Health Determined by Social Conditions

Dr. Tedros Adhanom Ghebreyesus, Director-General of WHO, emphasized the urgent need for systemic reforms:

“Our world is an unequal one. Where we are born, grow, live, work and age significantly influences our health and well-being. But change for the better is possible.”

The WHO report lays out how social determinants—such as housing, education, employment, income security, and community conditions—have a more profound impact on health than genetic factors or access to healthcare services. These determinants shape life expectancy, infant and maternal mortality rates, and disease burden.

For instance, people living in deprived areas are more likely to have lower income, fewer years of education, and worse health outcomes. Marginalized communities such as Indigenous Peoples face systemic disadvantages regardless of whether they live in high- or low-income countries, often experiencing lower life expectancy and higher rates of illness.

Persistent Gaps in Maternal Health

Progress has been uneven, particularly for women and girls. While maternal mortality dropped globally by 40% between 2000 and 2023, 94% of maternal deaths still occur in low- and lower-middle-income countries. Structural inequities are particularly pronounced when intersecting with gender, race, and ethnicity.
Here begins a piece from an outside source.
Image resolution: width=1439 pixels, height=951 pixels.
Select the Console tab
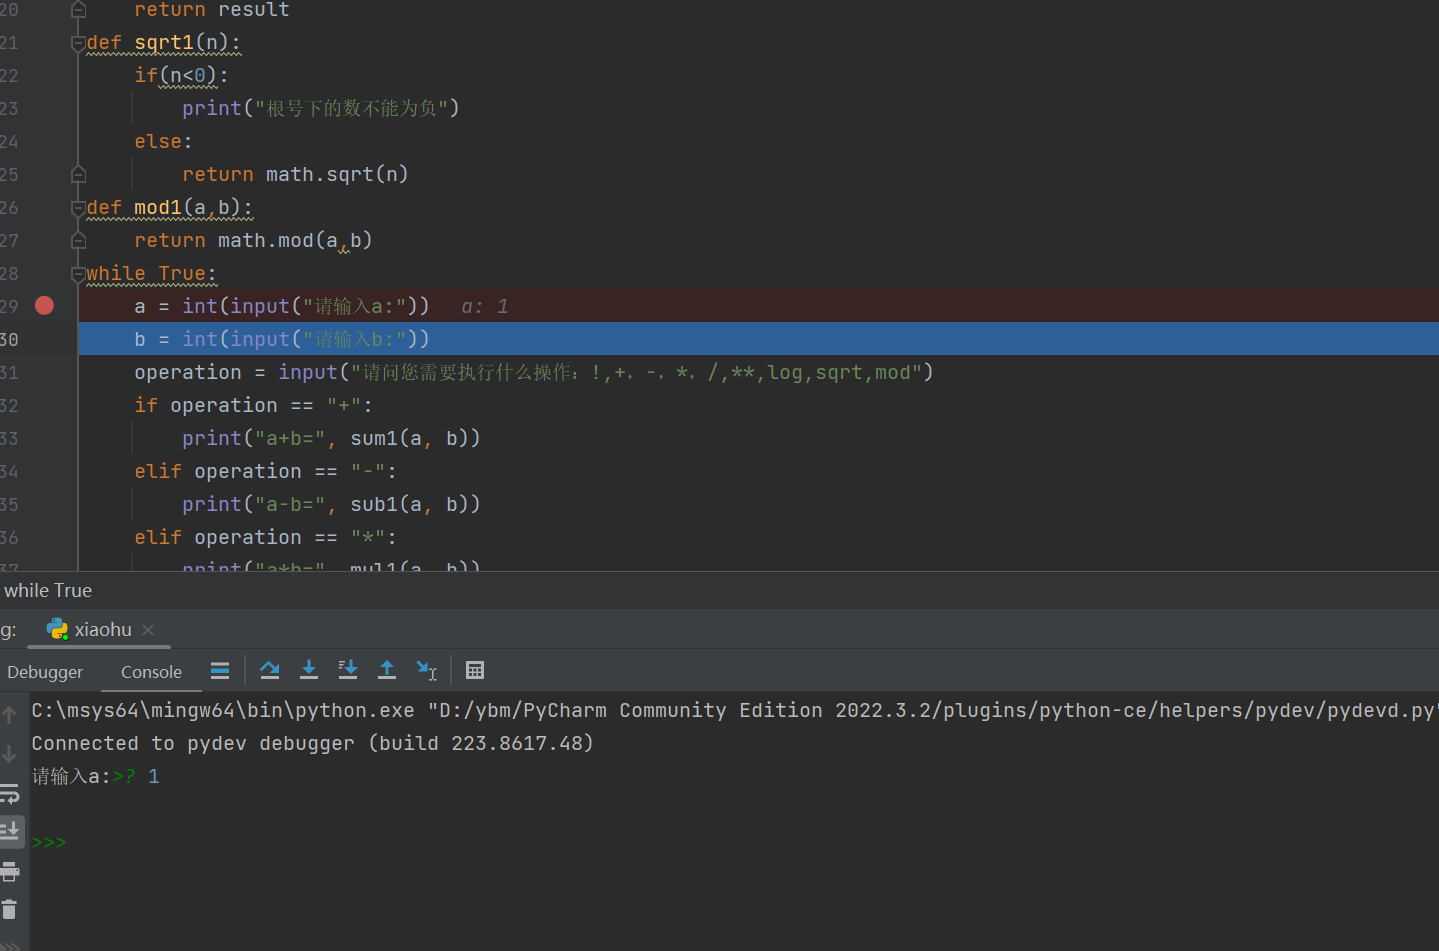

In some high-income nations, Indigenous women are up to three times more likely to die during childbirth compared to non-Indigenous women. Furthermore, high levels of gender inequality, including child marriage, are strongly associated with elevated maternal mortality rates.

Climate Change, Conflict, and Digital Divide as Emerging Threats

The report underscores new and emerging factors that are compounding health inequities:

  • Climate Change: Projected to drive 68–135 million people into extreme poverty within the next five years, threatening nutrition, displacement, and access to health services.
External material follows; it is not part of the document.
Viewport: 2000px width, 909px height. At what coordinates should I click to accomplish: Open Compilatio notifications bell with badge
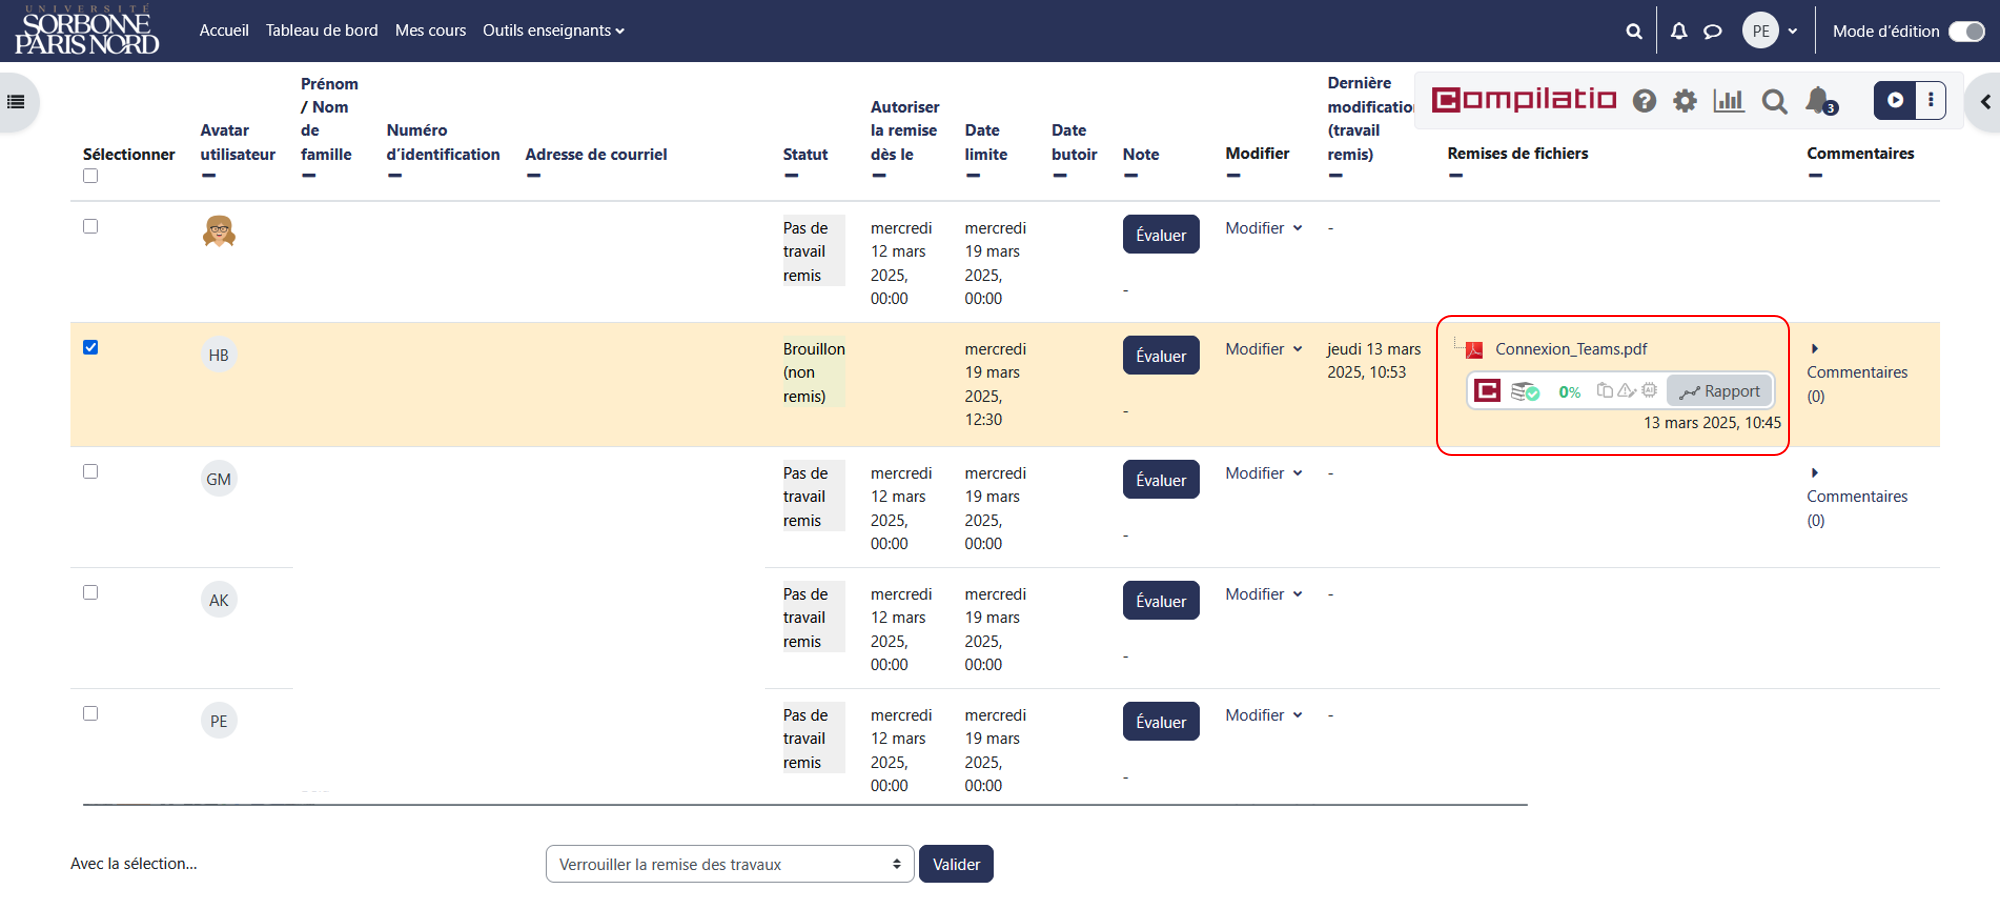[1820, 101]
  • Conflict and Forced Migration: Disrupt health systems and disproportionately affect already vulnerable populations.

  • Digital Transformation: While it offers potential to close health gaps, unequal access to digital technologies risks deepening existing divides.

The Economic Burden and Inadequate Social Protection

Nearly 3.8 billion people lack basic social protection, including benefits like child support and paid sick leave. These gaps leave billions vulnerable to falling into poverty due to illness or economic disruption. Meanwhile, high national debt burdens further limit governments’ ability to invest in essential services. The world’s 75 poorest countries now pay four times more in debt interest than they did a decade ago, severely restricting their fiscal space for health and social programs.

A Blueprint for Change: WHO’s Policy Recommendations

The report calls for comprehensive, coordinated action across all sectors of society—not just health ministries. WHO urges national and local governments, researchers, civil society, and the private sector to:

  • Address economic inequality through progressive policies and greater investments in public services and infrastructure.

  • Eliminate structural discrimination, especially against ethnic, racial, gender, and disability groups.

  • Respond to conflicts, emergencies, and climate shocks with inclusive, equity-driven strategies.

  • Strengthen governance systems that support cross-sectoral collaboration and community empowerment.

  • Invest in local-level solutions, ensuring that funding and decision-making power reaches communities most affected by health inequities.

The WHO emphasizes that addressing social determinants is not merely a health issue but a societal imperative. Without urgent and collective action, the world will fall short of the targets established in the 2008 Commission on Social Determinants of Health to close global health gaps by 2040.

 

The 2025 World Report on Social Determinants of Health Equity paints a sobering picture of a world where opportunity and health remain tightly bound to geography, identity, and income. Yet, it also offers a roadmap for reversing course—if global leaders are willing to confront injustice head-on, redistribute power and resources, and reimagine health as a product of collective well-being rather than personal responsibility.